Este experto también destaca que las tecnológicas son compañías que no dependen excesivamente de la financiación bancaria (muchas de ellas tienen incluso dinero en caja) por lo que están sorteando mejor que otros sectores la actual crisis. “Es cierto que son valores que cotizan a ratios altos pero los multiplicadores de ahora nada tienen que ver con los de 2000. Ahora su PER (número de veces que el beneficio por acción está contenido en la cotización) oscila entre las 20 y 25 veces, mientras que hace una década era superior a las 40 veces”, añade Hernández.

LAS CONSENTIDAS

La pujanza de las empresas tecnológicas queda reflejada en el ranking mundial por capitalización. Entre las 20 compañías que más valen en Bolsa en todo el mundo hay tres empresas del Nasdaq: Microsoft, Apple y Google. Esta última compañía, que empezó a cotizar en 2004 vale cerca de 160.000 millones de dólares, más que compañías como British Petroleum, AT&T o Nestlé.
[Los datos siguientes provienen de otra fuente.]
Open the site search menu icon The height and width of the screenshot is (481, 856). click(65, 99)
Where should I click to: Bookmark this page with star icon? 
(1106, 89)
“El riesgo de que se cree una burbuja no afecta sólo al sector tecnológico”, matiza Francisco López, de X-Trade Brokers.

“El mercado es dinámico y ahora, aunque pueda parecer contradictorio, negocios como la tecnología se han convertido en refugio de muchos inversores ya que sectores como el financiero o el inmobiliario han demostrado ser mucho más inestables”, argumenta.

Daniel Pingarrón, analista de IG Markets, defiende que existen en la actualidad sectores y activos mucho más sobrevalorados (bancos, materias primas, oro) que el tecnológico.

“El sector de la tecnología tiene un gran recorrido. Su penetración en los mercados emergentes le convierte en uno de los sectores de mayor potencial de crecimiento”.

De los parámetros propios del ciclo económico, este experto destaca que el único que tiene un efecto claro sobre las empresas de tecnología es el sector ciudadano, mientras que otros negocios están mucho más expuestos a movimientos cíclicos (política monetaria, tipos de cambio, entre otros).